Hart Health Strategies provides a comprehensive policy briefing on a weekly basis. This in-depth health policy briefing is sent out at the beginning of each week. The health policy briefing recaps the previous week and previews the week ahead. It alerts clients to upcoming congressional hearings, newly introduced bills, regulatory announcements, and implementation activity related to the Patient Protection and Affordable Care Act (PPACA) and other health laws.


House to Vote Today on Bill to Bolster ACA

The House of Representatives plans to vote today on the Patient Protection and Affordable Care Enhancement Act (H.R. 1425). The bill would incentivize states to adopt Medicaid expansion, expand tax credits for coverage on the exchange, and cap premium charges at 8.5 percent of an individual’s income. It would permanently extend federal funding for the Children’s Health Insurance Program (CHIP), allow states to cover children whose family income exceeds eligibility thresholds, and block the White House from implementing its expansion of short-term, limited-duration health plans. The legislation provides $10 billion for an “Improve Health Insurance Availability Fund” to support states in setting up reinsurance programs or providing financial assistance to people in the individual market, and $200 million to states looking to establish their own insurance exchanges. The cost of these measures would be offset by a provision to allow the government to negotiate the price of certain pharmaceuticals, as proposed in H.R. 3, the Lower Drug Costs Now Act. The legislation has been characterized by many as a messaging bill; it is unlikely that it will be taken up by the GOP-controlled Senate for a vote.

According to remarks made by U.S. Department of Health and Human Services (HHS) Secretary Alex Azar over the weekend, the administration does not plan to work with Congress on an ACA replacement plan until the Supreme Court rules on the validity of the law. The Supreme Court is not expected to hear the case until after the presidential election on November 3.

House Dems Push to Ensure COVID Treatment Affordability in Next Stimulus

Reps. Chris Pappas (D-N.H.), Lisa Blunt Rochester (D-Del.), Debbie Mucarsel-Powell (D-Fla.), and Sean Casten (D-Ill.) led a letter sent to Speaker Nancy Pelosi (D-Calif.) urging House leadership to prioritize measures that increase the affordability of future COVID-19 treatments in the next pandemic relief package. The letter specially calls for a prohibition on cost-sharing for COVID-19 treatment under Medicaid, Medicare Advantage, Medicare Part D, and private insurance. The letter was cosigned by 15 additional members of Congress.

COVID-19 Panel Oversight Panel Investigates Administrationís Testing Decisions

The House Select Subcommittee on the Coronavirus Crisis, joined by House Democrats from Texas, Colorado, Illinois, New Jersey, and Pennsylvania, are urging HHS Secretary Alex Azar to reverse a recent decision by the White House to end federal funding for 13 COVID-19 testing sites at the end of the month. While the administration has said that the decision will not impact testing in those states, the lawmakers express serious concern that it will negatively impact the spread of the virus, especially after record-breaking increases in new infections across the country. The nation saw 38,000 new cases on June 24, the highest single day total during the pandemic so far. HHS announced a 14-day extension for five Community-Based Testing Sites (CBTS) in Texas.

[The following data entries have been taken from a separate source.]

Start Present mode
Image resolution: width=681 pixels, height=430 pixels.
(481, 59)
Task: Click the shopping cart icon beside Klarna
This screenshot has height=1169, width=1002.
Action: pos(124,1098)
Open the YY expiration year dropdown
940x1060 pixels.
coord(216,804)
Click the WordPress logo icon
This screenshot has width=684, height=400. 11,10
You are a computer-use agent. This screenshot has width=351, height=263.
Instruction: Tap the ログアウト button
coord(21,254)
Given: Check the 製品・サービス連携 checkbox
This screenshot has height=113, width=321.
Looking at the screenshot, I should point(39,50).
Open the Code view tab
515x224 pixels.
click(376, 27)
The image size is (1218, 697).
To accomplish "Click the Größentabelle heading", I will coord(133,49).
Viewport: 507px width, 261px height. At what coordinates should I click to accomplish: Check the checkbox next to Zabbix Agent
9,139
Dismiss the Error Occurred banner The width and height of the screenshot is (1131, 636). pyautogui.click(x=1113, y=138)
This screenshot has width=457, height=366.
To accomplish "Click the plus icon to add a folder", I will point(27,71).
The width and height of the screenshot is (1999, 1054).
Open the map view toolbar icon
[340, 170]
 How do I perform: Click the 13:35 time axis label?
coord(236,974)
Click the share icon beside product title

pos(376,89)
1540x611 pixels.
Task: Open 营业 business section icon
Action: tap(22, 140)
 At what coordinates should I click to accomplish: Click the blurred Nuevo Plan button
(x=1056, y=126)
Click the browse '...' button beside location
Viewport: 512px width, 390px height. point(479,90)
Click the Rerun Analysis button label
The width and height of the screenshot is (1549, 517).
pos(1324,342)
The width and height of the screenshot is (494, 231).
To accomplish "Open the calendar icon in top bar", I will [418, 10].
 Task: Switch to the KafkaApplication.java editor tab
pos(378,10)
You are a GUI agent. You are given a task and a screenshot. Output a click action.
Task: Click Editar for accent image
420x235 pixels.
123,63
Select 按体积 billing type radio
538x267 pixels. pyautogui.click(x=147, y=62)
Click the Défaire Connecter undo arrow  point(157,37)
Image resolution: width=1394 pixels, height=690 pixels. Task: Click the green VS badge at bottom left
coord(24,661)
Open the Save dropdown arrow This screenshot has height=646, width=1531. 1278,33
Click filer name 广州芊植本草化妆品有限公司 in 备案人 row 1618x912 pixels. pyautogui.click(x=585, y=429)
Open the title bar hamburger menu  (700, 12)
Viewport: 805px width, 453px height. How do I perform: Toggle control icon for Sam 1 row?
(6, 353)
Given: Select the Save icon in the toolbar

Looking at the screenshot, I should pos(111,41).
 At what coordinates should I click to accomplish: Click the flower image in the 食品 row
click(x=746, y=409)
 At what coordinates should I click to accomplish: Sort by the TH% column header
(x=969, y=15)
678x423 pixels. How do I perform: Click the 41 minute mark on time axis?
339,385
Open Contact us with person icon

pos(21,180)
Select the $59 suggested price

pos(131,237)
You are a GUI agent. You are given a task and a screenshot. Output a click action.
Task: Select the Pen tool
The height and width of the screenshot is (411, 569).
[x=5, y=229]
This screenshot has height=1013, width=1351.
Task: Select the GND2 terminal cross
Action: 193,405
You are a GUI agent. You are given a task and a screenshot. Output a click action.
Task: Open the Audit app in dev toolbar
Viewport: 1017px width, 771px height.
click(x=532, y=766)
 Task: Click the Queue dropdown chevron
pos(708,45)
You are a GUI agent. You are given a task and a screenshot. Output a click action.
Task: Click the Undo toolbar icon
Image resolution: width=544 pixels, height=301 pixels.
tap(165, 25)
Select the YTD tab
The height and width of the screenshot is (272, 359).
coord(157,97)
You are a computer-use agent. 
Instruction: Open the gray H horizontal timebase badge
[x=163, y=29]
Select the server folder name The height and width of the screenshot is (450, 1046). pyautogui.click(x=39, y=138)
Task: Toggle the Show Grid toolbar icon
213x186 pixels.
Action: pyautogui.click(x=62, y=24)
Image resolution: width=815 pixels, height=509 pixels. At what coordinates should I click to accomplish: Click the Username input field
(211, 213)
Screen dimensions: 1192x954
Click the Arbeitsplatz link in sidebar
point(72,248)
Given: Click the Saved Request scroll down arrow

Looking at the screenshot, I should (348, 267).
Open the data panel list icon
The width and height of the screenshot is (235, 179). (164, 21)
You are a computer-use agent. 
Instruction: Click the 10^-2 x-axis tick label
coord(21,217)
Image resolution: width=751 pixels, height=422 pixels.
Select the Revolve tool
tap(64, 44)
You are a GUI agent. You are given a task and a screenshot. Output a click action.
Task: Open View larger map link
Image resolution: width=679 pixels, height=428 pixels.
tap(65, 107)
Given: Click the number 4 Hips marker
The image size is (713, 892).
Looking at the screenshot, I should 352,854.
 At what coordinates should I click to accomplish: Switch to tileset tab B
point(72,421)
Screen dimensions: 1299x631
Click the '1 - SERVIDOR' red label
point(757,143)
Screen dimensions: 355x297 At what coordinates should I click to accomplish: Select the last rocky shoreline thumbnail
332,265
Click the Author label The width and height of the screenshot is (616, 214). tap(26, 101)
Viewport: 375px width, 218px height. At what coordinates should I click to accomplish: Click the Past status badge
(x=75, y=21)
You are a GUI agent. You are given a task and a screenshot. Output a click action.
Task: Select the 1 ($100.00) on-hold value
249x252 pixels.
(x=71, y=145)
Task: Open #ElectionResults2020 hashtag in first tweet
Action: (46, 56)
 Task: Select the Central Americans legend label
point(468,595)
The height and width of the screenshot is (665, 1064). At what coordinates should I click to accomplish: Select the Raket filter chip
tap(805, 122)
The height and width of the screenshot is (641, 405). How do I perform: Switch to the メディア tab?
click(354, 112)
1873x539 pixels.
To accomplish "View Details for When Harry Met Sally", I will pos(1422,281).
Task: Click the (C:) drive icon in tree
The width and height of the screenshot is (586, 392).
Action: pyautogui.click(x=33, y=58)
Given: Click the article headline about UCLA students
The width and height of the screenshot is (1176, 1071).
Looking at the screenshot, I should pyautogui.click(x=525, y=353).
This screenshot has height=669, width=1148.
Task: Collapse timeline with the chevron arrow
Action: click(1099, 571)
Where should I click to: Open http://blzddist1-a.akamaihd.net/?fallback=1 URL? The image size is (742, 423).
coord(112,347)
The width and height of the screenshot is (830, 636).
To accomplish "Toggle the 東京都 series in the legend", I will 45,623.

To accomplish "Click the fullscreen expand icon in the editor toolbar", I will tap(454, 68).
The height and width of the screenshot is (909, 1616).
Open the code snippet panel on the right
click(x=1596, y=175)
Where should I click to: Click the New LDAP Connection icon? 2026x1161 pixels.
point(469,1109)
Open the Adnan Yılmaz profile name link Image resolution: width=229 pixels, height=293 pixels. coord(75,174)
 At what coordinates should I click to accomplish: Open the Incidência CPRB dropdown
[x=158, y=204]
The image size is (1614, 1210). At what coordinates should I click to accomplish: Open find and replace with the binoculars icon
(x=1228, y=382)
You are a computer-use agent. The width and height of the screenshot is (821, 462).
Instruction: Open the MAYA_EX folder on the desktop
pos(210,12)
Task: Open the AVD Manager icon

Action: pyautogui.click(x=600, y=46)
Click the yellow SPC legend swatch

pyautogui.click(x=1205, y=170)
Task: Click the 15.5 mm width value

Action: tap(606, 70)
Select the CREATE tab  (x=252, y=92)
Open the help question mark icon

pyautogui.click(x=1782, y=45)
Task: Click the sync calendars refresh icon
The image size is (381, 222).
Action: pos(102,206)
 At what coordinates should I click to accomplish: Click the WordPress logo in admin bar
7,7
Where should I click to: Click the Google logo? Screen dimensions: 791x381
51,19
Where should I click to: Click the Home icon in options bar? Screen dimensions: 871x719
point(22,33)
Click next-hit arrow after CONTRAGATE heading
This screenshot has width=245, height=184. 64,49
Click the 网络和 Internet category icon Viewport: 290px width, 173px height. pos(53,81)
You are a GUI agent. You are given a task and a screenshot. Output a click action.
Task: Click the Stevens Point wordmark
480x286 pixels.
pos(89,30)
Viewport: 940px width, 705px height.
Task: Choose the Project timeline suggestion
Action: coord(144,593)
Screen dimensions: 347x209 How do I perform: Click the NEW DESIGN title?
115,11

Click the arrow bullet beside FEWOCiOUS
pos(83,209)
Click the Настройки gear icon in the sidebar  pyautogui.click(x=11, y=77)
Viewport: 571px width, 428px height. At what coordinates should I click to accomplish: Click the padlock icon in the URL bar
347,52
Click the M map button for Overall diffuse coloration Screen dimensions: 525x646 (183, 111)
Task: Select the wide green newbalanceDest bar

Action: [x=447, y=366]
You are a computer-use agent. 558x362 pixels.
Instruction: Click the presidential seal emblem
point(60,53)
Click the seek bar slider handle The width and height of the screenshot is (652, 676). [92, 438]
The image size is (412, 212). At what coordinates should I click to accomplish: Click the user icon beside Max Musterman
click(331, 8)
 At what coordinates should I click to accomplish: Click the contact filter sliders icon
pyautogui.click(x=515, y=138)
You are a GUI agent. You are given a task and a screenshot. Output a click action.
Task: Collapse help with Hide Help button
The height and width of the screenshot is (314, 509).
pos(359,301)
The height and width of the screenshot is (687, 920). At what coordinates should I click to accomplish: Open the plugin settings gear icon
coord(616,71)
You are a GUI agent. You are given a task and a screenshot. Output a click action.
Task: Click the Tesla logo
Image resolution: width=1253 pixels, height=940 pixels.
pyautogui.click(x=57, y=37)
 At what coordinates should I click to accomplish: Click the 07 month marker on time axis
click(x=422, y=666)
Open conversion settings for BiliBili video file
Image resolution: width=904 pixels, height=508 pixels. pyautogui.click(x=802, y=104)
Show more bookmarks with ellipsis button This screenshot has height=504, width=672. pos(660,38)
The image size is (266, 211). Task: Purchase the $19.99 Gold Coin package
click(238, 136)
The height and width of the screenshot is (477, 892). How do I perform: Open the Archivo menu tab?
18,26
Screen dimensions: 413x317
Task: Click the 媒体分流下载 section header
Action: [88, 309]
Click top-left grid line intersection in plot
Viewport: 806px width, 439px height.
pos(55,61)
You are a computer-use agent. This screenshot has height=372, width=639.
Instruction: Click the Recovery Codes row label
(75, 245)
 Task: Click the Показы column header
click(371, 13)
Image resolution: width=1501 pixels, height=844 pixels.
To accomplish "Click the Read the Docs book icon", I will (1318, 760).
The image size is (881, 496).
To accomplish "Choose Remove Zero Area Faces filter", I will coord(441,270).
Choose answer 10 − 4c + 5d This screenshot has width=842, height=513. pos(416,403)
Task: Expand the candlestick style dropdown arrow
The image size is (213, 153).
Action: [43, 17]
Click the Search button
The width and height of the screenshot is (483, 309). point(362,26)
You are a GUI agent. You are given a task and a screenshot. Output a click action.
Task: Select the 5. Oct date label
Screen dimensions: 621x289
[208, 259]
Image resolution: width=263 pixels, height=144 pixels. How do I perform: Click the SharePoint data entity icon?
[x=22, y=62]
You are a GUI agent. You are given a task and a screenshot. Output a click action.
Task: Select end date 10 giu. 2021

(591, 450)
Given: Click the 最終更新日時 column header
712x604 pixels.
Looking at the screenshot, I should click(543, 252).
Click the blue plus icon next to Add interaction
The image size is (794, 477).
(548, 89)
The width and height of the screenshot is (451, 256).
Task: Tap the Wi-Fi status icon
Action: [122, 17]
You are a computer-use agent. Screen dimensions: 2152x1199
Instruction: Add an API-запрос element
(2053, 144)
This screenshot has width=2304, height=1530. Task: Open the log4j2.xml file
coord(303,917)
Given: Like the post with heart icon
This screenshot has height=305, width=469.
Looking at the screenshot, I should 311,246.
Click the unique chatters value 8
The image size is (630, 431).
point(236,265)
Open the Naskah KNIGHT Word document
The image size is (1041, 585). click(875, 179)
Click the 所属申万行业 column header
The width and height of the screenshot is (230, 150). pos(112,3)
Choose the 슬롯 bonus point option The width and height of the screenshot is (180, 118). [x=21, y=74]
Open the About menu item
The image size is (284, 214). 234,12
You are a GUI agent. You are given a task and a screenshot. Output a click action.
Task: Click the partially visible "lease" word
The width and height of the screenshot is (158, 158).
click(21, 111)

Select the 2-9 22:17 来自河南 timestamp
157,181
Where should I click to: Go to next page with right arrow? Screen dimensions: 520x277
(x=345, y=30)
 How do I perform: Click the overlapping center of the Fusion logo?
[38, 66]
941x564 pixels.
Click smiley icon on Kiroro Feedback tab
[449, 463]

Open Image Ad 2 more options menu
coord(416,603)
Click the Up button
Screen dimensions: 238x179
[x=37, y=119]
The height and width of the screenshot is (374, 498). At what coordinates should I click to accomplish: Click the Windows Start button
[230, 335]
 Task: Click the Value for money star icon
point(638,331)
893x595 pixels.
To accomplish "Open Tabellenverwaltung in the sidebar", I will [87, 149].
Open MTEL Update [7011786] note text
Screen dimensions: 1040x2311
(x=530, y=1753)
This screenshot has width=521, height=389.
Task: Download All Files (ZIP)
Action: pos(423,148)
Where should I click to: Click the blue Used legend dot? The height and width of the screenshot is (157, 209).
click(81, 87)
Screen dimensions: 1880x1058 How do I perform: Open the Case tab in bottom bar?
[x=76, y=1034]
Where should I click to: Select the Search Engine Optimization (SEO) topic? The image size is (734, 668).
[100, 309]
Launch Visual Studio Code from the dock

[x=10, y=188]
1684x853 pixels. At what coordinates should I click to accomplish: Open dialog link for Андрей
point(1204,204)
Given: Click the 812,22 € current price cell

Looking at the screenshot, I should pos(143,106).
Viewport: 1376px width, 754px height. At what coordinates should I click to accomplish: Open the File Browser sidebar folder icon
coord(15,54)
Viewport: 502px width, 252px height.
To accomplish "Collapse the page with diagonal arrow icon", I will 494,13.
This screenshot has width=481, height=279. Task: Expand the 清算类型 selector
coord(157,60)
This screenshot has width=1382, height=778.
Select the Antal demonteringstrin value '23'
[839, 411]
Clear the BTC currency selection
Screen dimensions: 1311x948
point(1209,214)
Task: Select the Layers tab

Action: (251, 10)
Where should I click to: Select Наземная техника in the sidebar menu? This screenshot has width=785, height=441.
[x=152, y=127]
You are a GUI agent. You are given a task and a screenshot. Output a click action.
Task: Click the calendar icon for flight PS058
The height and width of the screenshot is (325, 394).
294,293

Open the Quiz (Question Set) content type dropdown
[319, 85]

Chairman Jim Clyburn (D-S.C.) has also filed requests with Vice President Mike Pence, Secretary Azar, and Centers for Disease Control and Prevention (CDC) Director Robert Redfield for any evidence that the administration has moved to limit the number of COVID-19 tests performed in the U.S. The letters follow a recent claim by President Trump that he has instructed officials to slow the nation’s rate of testing.

Dunford Vetted for COVID Oversight Position

Retired Marine General and former chairman of the Joint Chiefs of Staff Joseph Dunford is reportedly the leading candidate to chair the Congressional Oversight Commission responsible for overseeing the $500 billion in loans made to industries in response to the COVID-19 pandemic. The choice of chairman, which has not yet been finalized, is the joint responsibility of House Speaker Nancy Pelosi (D-Calif.) and Senate Majority Leader Mitch McConnell (R-Ky.). The panel’s members – Rep. Donna Shalala (D-Fla.), Sen. Pat Toomey (R-Pa.), Bharat Ramamurti, and Rep. French Hill (R-Ark.) – were named in April and have already issued two reports but have been unable to hire staff because of the lack of a chairman. Shalala has told reporters that the panel is still on schedule to meet the deadline to issue its third report. The Commission’s first report is available here and the second here.

CMS Creates New Office on Regulatory Burdens

The Centers for Medicare and Medicaid Services (CMS) announced the creation of an office to reduce regulatory and administrative burdens in health care. The Office of Burden Reduction and Health Informatics will support the administration’s Patients Over Paperwork initiative, which stems from the President’s 2017 executive order to eliminate duplicative and excessive regulations. CMS said that it expects the initiative to save health care providers $6.6 billion and 42 million hours through 2021.